**TASK GOAL**.
Each line below that carries the string "profile" must appear in the answer.

**DATA EXTRACTS**.
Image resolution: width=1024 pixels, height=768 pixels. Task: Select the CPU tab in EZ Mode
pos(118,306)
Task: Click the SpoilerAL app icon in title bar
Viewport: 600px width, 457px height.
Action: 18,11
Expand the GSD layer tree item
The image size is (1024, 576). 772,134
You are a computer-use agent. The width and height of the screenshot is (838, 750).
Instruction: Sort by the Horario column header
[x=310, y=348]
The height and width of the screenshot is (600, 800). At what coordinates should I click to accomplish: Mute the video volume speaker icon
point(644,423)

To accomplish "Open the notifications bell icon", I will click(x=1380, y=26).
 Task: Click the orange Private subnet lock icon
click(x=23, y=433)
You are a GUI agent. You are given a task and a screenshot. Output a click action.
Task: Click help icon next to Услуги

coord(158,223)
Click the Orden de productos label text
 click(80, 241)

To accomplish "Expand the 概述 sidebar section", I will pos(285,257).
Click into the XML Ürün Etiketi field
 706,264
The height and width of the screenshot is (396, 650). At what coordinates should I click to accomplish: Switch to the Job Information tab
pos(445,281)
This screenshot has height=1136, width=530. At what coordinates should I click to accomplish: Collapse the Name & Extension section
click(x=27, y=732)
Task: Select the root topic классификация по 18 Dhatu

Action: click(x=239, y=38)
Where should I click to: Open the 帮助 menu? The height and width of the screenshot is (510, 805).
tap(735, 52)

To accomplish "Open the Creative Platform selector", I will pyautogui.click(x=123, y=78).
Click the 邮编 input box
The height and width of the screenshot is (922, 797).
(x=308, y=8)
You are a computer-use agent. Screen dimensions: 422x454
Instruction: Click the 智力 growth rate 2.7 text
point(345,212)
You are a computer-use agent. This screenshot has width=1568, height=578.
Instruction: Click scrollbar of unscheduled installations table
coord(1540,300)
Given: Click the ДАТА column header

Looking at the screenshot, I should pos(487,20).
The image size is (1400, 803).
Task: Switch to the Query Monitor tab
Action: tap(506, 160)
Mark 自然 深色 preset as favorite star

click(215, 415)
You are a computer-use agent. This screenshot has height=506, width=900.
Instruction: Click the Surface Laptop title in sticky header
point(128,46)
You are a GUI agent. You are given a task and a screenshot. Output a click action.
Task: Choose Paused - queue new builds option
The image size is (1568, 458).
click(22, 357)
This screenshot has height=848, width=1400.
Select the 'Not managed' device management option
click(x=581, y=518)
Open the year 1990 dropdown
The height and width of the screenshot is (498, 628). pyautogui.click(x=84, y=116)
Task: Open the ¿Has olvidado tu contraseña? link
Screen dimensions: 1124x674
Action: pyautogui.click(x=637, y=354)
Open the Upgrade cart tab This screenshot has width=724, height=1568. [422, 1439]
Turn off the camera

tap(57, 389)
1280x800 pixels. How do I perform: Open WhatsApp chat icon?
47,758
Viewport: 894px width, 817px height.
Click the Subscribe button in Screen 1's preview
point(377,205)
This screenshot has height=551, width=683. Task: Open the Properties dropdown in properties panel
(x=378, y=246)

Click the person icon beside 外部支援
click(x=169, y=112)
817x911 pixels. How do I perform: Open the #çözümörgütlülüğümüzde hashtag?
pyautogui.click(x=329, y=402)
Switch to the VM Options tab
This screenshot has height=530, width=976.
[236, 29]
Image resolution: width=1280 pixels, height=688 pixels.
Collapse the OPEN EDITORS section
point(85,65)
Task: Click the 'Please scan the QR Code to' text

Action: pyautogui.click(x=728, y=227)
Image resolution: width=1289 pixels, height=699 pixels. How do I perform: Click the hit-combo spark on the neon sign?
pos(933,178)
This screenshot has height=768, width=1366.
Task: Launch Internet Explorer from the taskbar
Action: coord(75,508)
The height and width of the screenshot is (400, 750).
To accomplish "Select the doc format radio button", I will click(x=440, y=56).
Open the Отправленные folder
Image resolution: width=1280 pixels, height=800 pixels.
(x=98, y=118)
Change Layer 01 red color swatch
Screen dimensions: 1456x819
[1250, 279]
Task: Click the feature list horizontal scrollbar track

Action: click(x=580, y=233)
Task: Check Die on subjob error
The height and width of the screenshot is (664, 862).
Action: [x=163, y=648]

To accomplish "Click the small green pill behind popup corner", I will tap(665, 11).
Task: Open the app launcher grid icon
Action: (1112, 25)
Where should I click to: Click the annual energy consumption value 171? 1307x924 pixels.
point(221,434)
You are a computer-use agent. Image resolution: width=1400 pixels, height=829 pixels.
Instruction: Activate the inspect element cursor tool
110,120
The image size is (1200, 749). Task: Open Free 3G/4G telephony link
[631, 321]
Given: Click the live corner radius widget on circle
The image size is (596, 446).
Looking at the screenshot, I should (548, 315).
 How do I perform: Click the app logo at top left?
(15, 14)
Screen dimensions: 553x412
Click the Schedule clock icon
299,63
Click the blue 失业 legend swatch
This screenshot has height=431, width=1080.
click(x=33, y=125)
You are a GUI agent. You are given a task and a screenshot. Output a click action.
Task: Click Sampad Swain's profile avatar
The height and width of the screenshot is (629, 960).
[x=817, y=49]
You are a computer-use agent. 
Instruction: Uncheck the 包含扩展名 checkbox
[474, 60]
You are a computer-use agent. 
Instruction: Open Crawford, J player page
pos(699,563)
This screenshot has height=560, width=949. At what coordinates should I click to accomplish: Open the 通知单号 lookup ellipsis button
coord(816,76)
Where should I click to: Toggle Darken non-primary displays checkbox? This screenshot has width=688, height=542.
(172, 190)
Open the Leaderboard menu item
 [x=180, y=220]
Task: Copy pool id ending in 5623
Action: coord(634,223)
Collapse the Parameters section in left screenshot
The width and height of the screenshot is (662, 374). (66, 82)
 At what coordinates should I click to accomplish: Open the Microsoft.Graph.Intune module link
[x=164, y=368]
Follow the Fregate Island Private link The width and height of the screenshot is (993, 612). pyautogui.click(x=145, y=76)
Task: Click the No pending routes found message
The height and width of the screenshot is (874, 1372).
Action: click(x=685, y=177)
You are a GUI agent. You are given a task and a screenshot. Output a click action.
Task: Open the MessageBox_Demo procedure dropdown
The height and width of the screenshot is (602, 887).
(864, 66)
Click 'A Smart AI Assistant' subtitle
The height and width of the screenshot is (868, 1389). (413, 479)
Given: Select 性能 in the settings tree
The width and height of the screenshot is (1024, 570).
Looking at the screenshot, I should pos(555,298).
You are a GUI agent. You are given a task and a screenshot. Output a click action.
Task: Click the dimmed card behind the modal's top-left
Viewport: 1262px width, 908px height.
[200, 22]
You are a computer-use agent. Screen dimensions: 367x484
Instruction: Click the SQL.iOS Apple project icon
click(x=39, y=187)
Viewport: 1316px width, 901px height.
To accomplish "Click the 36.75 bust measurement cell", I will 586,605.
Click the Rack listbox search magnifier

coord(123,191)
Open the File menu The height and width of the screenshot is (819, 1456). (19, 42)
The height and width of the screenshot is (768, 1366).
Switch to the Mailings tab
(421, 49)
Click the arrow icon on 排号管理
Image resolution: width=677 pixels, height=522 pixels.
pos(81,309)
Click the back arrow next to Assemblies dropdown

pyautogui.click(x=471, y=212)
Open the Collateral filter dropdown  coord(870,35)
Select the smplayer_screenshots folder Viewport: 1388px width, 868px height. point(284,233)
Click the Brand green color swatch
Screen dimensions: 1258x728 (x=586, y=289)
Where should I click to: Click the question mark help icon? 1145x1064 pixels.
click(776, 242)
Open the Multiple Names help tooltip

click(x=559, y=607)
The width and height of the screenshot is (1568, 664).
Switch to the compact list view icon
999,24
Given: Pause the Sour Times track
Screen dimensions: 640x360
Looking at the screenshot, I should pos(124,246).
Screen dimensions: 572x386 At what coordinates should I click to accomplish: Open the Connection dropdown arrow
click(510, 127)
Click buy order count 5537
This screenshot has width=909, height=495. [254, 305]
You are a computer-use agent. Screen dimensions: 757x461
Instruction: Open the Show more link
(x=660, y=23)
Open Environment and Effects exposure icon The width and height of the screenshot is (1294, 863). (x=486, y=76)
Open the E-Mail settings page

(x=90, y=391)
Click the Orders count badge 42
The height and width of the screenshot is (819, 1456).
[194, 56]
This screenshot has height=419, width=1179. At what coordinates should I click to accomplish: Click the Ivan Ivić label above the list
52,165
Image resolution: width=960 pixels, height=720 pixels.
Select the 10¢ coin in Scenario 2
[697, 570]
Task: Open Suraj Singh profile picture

**ANSWER TO THIS PROBLEM**.
Task: Click Sampad Swain's profile avatar
Task: Open Suraj Singh profile picture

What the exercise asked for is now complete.